◆ **WHAT YOU HAVE TO DO**: Please repeat, precisely as written, only the lines from the one containing "Where should I click to: Open" through the last line of the records below, pictures omitted.

--

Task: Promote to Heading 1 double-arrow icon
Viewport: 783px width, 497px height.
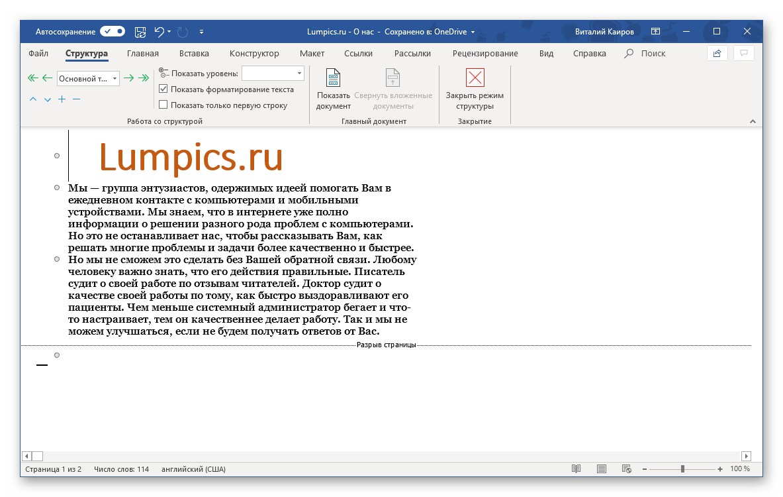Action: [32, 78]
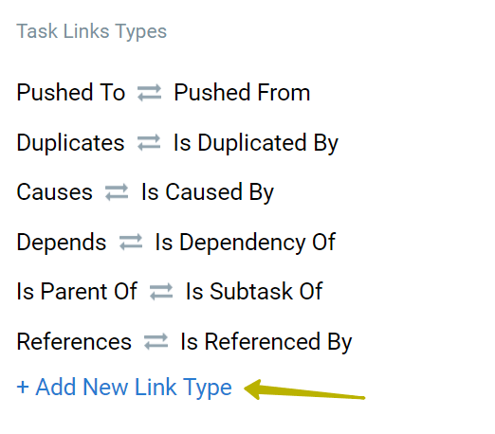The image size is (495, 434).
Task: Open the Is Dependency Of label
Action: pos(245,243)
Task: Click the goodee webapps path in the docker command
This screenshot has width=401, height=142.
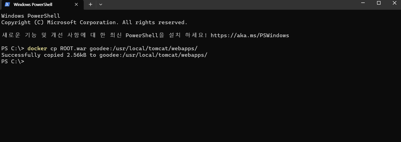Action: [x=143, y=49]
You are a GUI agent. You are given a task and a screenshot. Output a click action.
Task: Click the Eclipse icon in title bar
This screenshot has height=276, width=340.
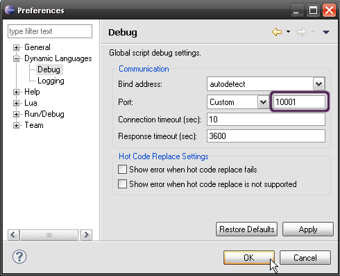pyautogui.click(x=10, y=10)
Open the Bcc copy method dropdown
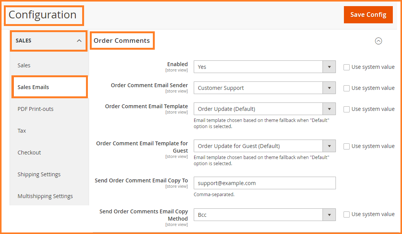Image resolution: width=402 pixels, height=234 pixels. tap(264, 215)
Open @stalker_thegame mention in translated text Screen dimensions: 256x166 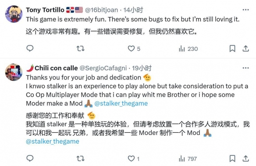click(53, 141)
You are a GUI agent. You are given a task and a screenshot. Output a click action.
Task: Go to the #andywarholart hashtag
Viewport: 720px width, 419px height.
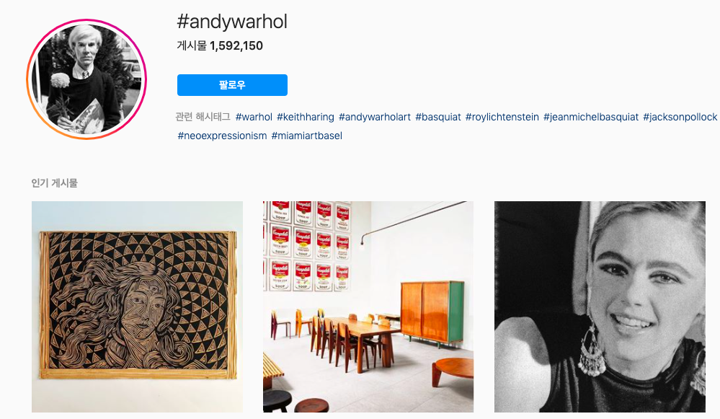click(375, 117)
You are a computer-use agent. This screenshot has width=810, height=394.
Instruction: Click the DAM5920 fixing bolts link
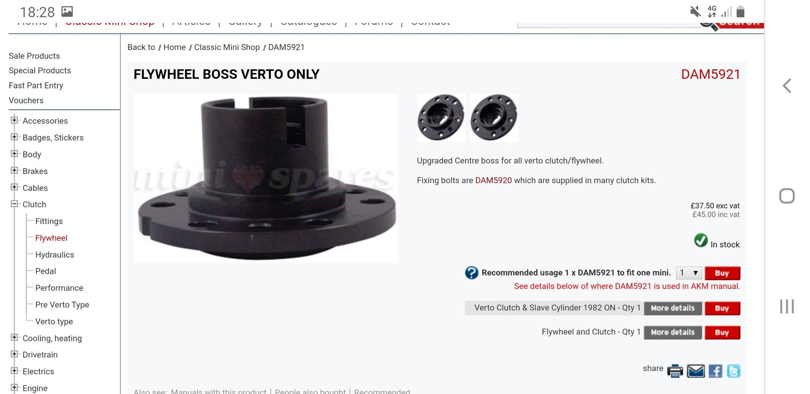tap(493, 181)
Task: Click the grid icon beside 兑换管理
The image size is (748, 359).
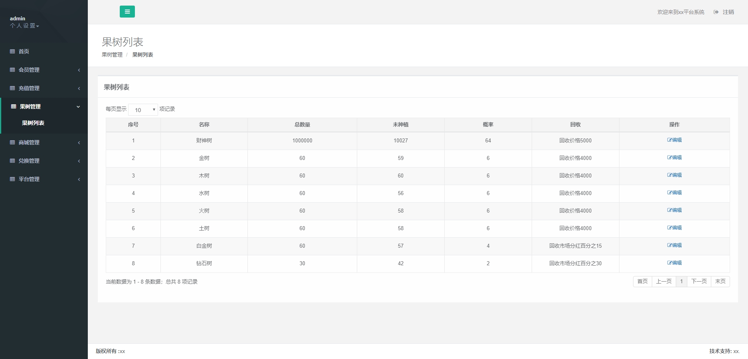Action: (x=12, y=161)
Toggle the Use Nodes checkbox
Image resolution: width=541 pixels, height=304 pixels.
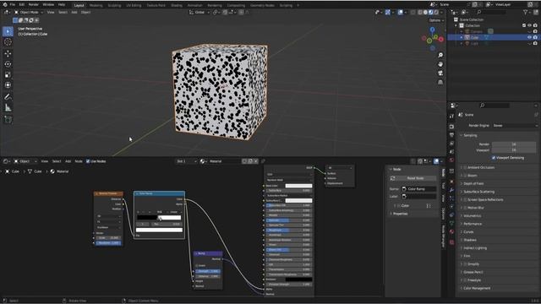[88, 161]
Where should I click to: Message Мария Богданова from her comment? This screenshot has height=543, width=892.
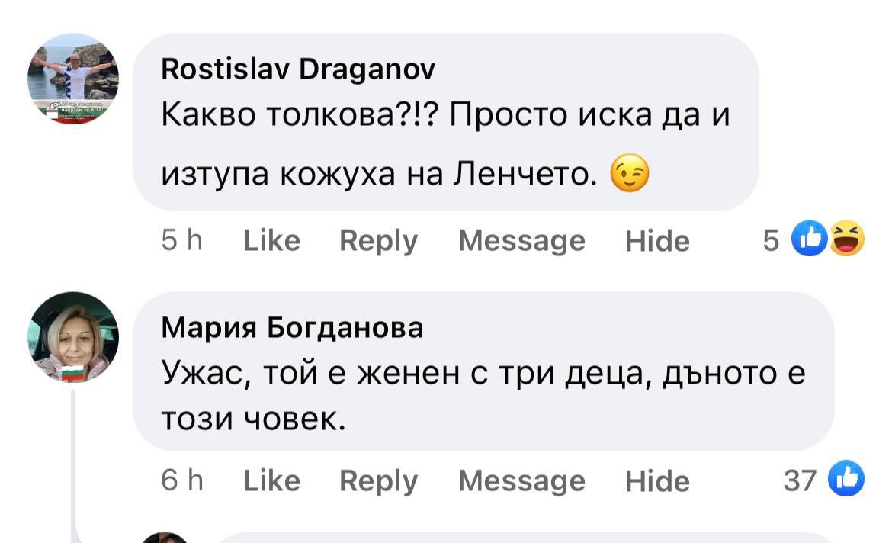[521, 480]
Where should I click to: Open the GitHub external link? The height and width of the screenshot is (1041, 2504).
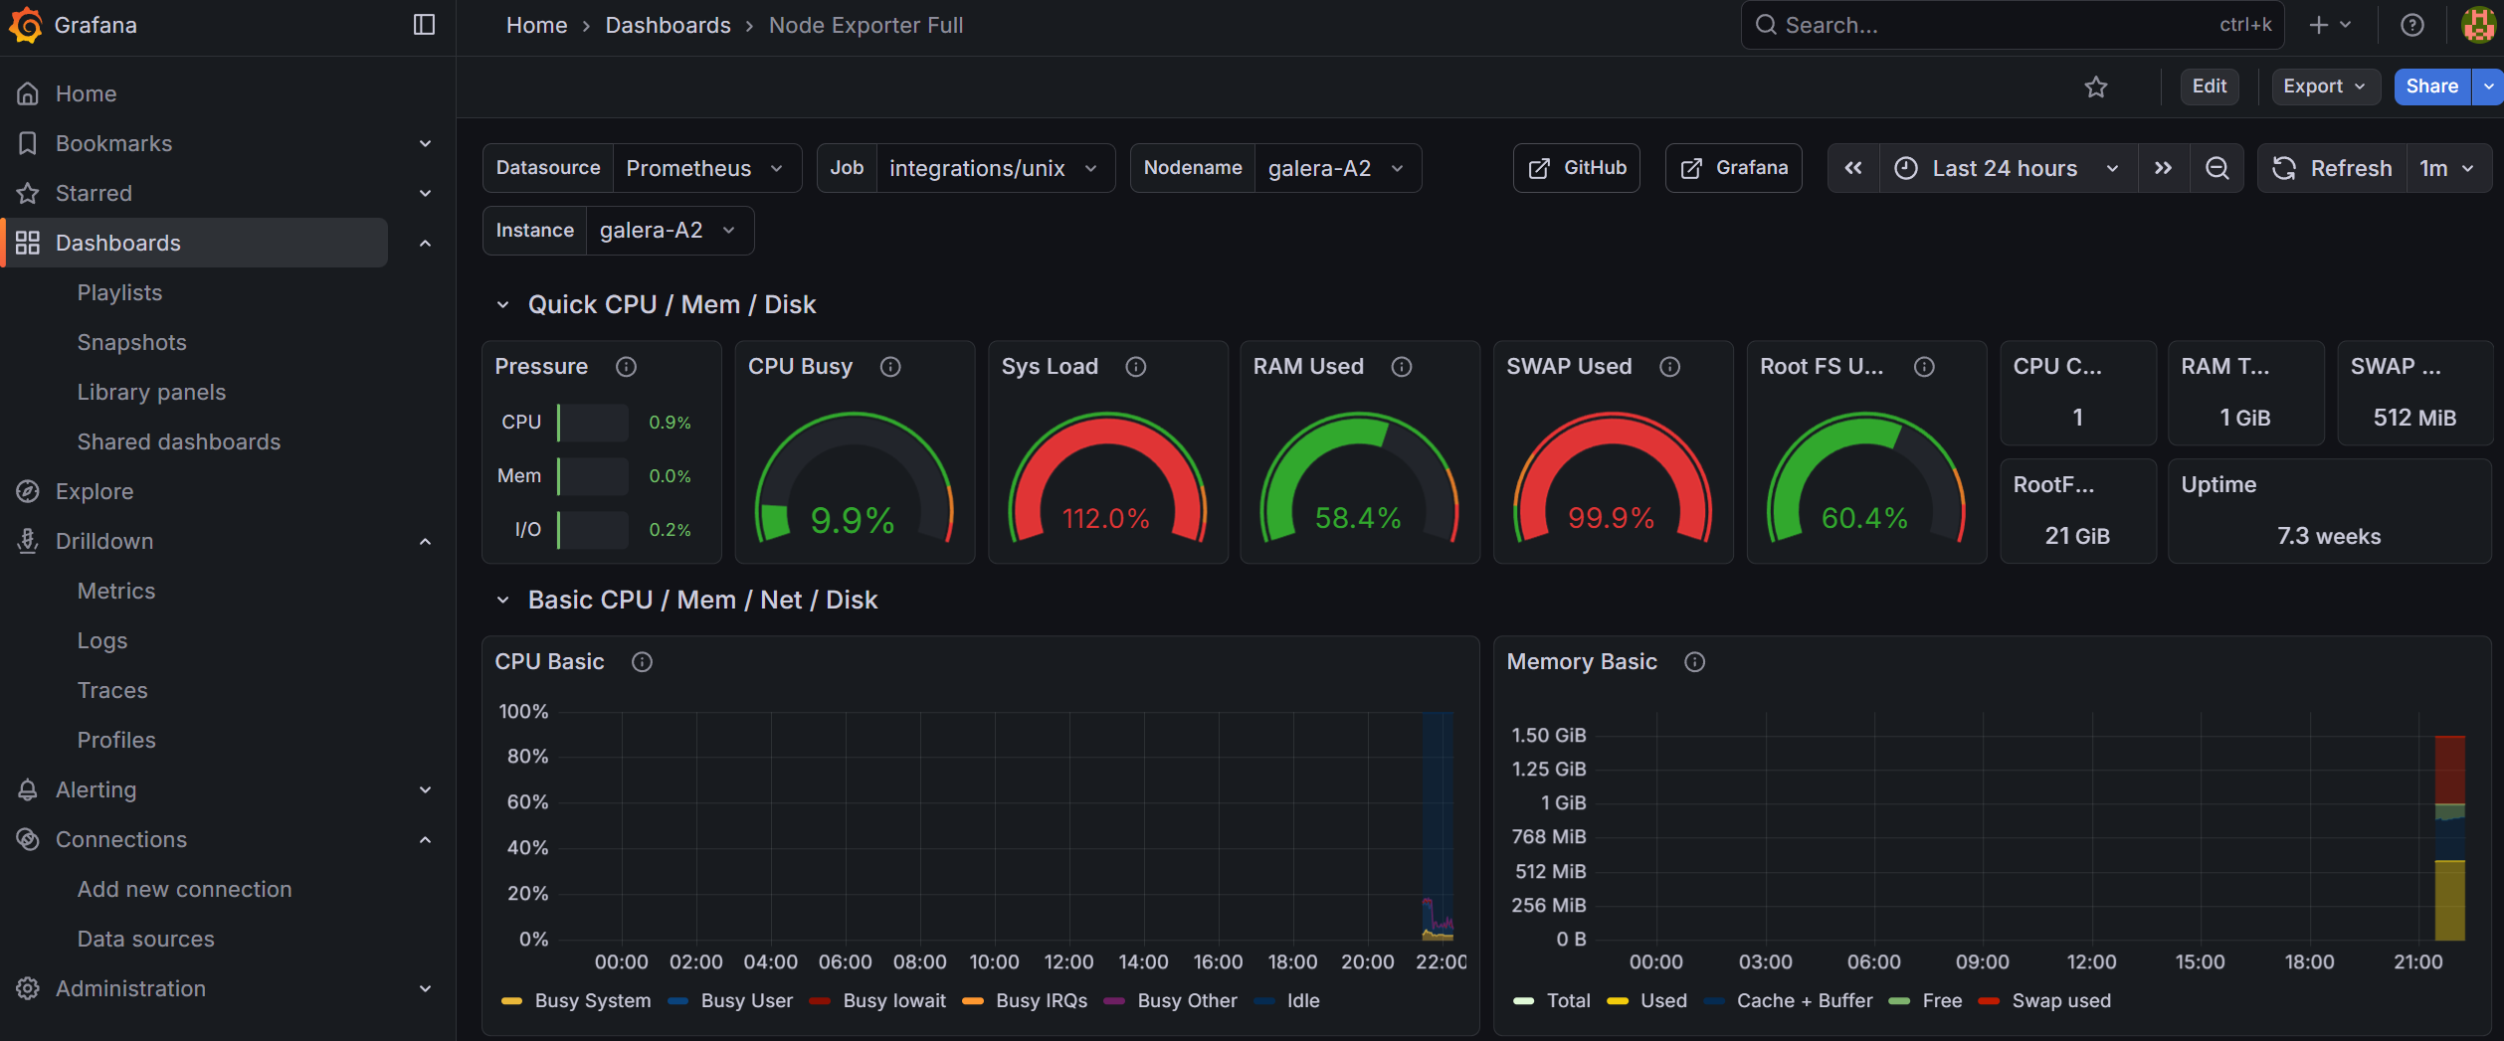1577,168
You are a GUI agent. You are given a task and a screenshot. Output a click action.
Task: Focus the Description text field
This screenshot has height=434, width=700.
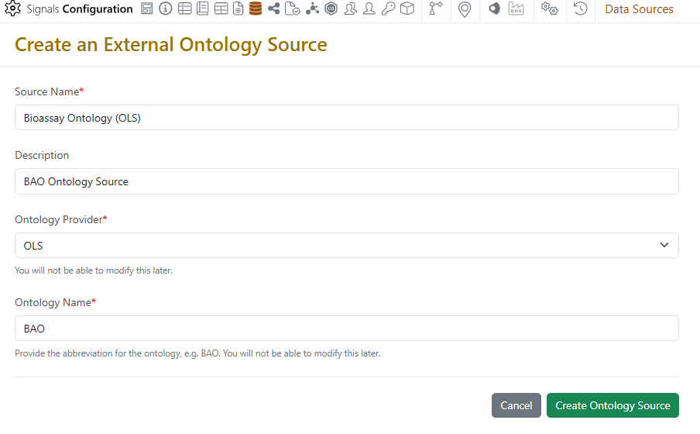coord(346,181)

--

◆ **ANSWER FOR THIS EXERCISE**:
Where should I click to: Open the GitHub external link? The height and width of the screenshot is (1041, 2504).
1577,168
You are a GUI agent. You are given a task and a screenshot. Output a click action.
Task: Focus the Description text field
This screenshot has height=434, width=700.
coord(346,181)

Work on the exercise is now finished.